Another sign that the good times are back comes from when risers keep on rising. Examples of this include the 100% gain for Powerhouse Energy (PHE), as the market warmed to the signing of an initial 5-year framework agreement with Australian based, National Hydrogen Ltd. Even better was the line in the RNS that PHE will not require any capital for the deal. So, it would appear to be a win-win / no brainer initiative by the company. A rather more esoteric story came from another of the week’s big risers which managed to hold onto sharp gains: GCM Resources (GCM). Here it was enough for the company just to say that it has identified a replacements for its non-executive Chairman, and also found someone to be non-executive director. Given that the shares rose 76% on the week, one would assume that these mystery directors are of a great calibre of Cannon & Ball. If only it were Lord Hanson and Lord White.

Although one suspects that only around 2% of the people reading any Renalytix (RENX) actually understand what is going on there, this week the shares rebounded nearly 50%, as the company said that the United States Government has approved adding the company’s FDA de Novo Marketing authorized test, kidneyintelX.dkd, to its 10-year Governmentwide Acquisition Contract for early-stage kidney disease bioprognostic™ testing services. Quite a mouthful. But after the rather horrific share price rug pull in H2 2023, there has been a decent bounce for RENX, which looks set to continue.

Last week Ensilica (ENSI) received an effusive mention from “The Tipster” Lucy Tobin, doing the job that I always wanted to do when I grew up. Our Lucy quite correctly mentioned ENSI’s exposure to the microchip boom, especially with reference to AI. Unlike most tips the rise in the stock was not a one day wonder. But it was backed by a RNS a day for Monday through Thursday, including a $20m contract win and a £1.1m placing.

One of the stars of last summer was Optibiotix (OPTI) as it managed to see its shares capitalise on the alleged demise of artificial sweetener Aspartame’s cancer scare. This event snapped years of the company not being able to get the market to “get it”, perhaps largely because of the way it communicates with the market. But now it is on the zeitgeist one might expect the international sales growth to do the talking.

****************************************

** Activities **
1. List every company in the market commentary that is named along with a ticker symbol, and give each symbol.
2. According to the market commentary, by what percentage did GCM Resources shares rise on the week?
3. Write a continuation of the market commentary, starting after its final sentence about Optibiotix.
The lines that come next have no connection to the market commentary.

****************************************

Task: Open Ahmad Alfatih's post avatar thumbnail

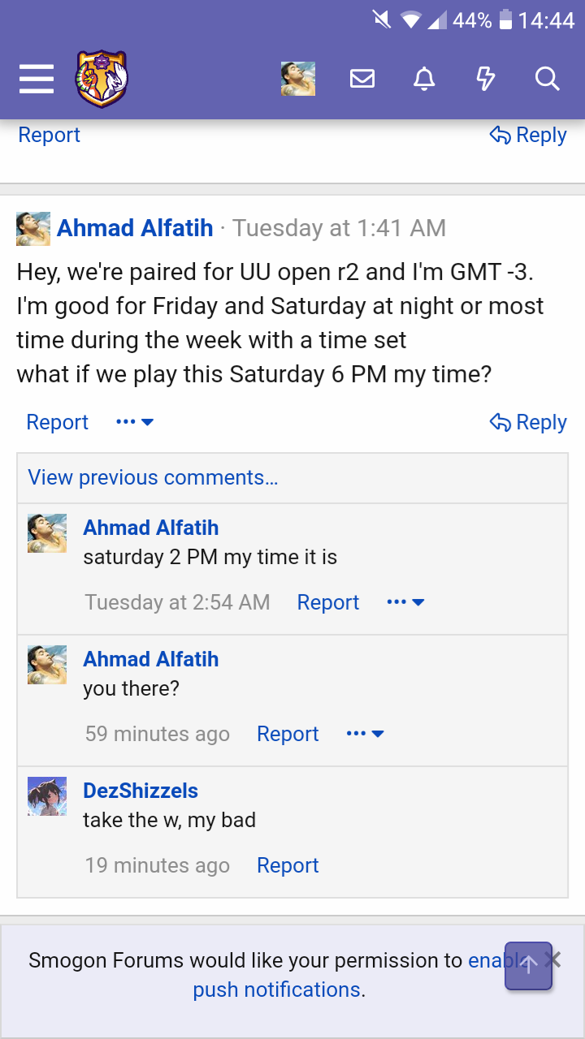Action: point(33,228)
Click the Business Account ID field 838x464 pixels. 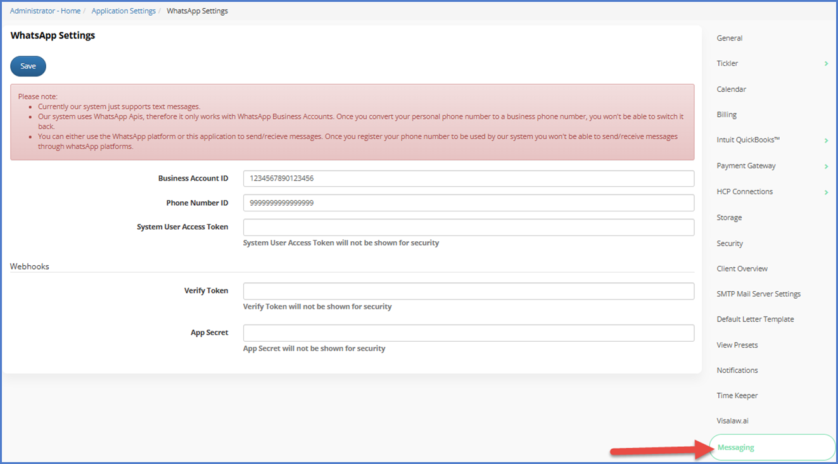(x=468, y=179)
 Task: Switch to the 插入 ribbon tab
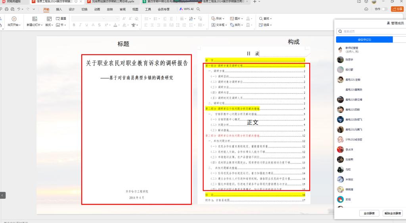coord(59,9)
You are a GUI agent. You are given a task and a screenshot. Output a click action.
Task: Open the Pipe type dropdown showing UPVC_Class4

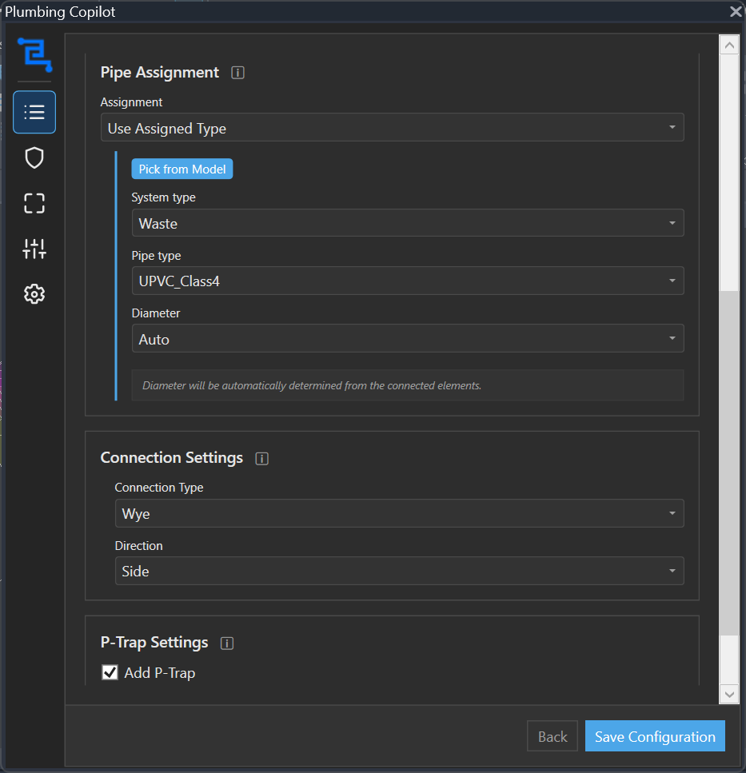(408, 281)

****************************************

** Responses to the tasks **
1.
Powerhouse Energy (PHE)
GCM Resources (GCM)
Renalytix (RENX)
Ensilica (ENSI)
Optibiotix (OPTI)

2. They rose 76%.

3.
Direct Line Insurance (DLG) was the blue chip highlight of the week, with the company rejecting a £3.1bn bid from Ageas. Of course, we have been told how cheap the UK market is, and that many companies like DLG are ripe for the taking. However, it could be that they are currently so cheap that no buyer would want to pay double or even triple the pre-approach price. For instance, in 2015 DLG was trading at 400p versus 207p at the end of the week. At the same time, if I meet any more smug people who apparently already owned DLG before the bid…

A company whose rise I did enjoy was model train group Hornby (HRN). This is because it does appear to be a good old fashioned stakebuilding story, and one that might logically have legs. Sports Direct owner Frasers now has 8.9% of the company. There seems little reason for it not to keep on going, especially given the way that at 35p the shares are still as cheap as chips as compared to in the pandemic. And of course, people will always love trainsets.

We were speaking about management changes at GCM Resources (GCM), and it is interesting that for Katoro Gold (KAT) there have been heavyweight changes in this respect. A particular standout is the arrival of Sean Wade of Power Metal (POW) fame as Non-Executive Chairman. Wade, the £825,00 raise recently, and the prospect of a new CEO being announced mean that KAT is well and truly back on the map.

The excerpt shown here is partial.